Task description → Render every line of the records below as a numbered list, omitting any blank lines.

Task material →
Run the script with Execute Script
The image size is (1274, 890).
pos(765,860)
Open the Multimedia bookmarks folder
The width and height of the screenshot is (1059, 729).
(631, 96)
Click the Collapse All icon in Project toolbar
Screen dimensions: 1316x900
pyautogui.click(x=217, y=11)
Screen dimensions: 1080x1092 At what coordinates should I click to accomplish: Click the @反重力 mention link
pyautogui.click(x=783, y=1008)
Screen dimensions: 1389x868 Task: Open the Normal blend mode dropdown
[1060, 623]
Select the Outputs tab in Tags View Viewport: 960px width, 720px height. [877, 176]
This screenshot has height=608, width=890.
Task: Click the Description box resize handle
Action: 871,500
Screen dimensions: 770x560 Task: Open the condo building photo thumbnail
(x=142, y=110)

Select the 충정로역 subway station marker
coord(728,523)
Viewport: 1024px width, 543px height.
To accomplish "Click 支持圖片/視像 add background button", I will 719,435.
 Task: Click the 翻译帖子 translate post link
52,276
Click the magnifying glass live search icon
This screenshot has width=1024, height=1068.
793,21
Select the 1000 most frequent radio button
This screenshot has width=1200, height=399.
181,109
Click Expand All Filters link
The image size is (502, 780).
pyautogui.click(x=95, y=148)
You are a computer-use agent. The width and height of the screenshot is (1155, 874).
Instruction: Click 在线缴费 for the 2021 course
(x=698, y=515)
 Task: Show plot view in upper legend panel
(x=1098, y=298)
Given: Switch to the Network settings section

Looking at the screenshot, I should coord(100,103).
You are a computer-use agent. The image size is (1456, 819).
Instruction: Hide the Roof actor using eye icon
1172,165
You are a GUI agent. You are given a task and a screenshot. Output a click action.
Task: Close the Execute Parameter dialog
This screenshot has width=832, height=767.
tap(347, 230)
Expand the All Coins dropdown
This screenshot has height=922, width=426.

Completed task →
1. Run the script with Execute Script
2. The image size is (1274, 890).
3. pos(765,860)
4. Open the Multimedia bookmarks folder
5. The width and height of the screenshot is (1059, 729).
6. (631, 96)
7. Click the Collapse All icon in Project toolbar
8. Screen dimensions: 1316x900
9. pyautogui.click(x=217, y=11)
10. Screen dimensions: 1080x1092 At what coordinates should I click to accomplish: Click the @反重力 mention link
11. pyautogui.click(x=783, y=1008)
12. Screen dimensions: 1389x868 Task: Open the Normal blend mode dropdown
13. [1060, 623]
14. Select the Outputs tab in Tags View Viewport: 960px width, 720px height. [877, 176]
15. This screenshot has height=608, width=890.
16. Task: Click the Description box resize handle
17. Action: 871,500
18. Screen dimensions: 770x560 Task: Open the condo building photo thumbnail
19. (x=142, y=110)
20. Select the 충정로역 subway station marker
21. coord(728,523)
22. Viewport: 1024px width, 543px height.
23. To accomplish "Click 支持圖片/視像 add background button", I will 719,435.
24.  Task: Click the 翻译帖子 translate post link
25. 52,276
26. Click the magnifying glass live search icon
27. This screenshot has width=1024, height=1068.
28. 793,21
29. Select the 1000 most frequent radio button
30. This screenshot has width=1200, height=399.
31. 181,109
32. Click Expand All Filters link
33. The image size is (502, 780).
34. pyautogui.click(x=95, y=148)
35. You are a computer-use agent. The width and height of the screenshot is (1155, 874).
36. Instruction: Click 在线缴费 for the 2021 course
37. (x=698, y=515)
38.  Task: Show plot view in upper legend panel
39. (x=1098, y=298)
40. Given: Switch to the Network settings section
41. Looking at the screenshot, I should coord(100,103).
42. You are a computer-use agent. The image size is (1456, 819).
43. Instruction: Hide the Roof actor using eye icon
44. 1172,165
45. You are a GUI agent. You are given a task and a screenshot. Output a click action.
46. Task: Close the Execute Parameter dialog
47. This screenshot has width=832, height=767.
48. tap(347, 230)
49. Expand the All Coins dropdown
50. This screenshot has height=922, width=426.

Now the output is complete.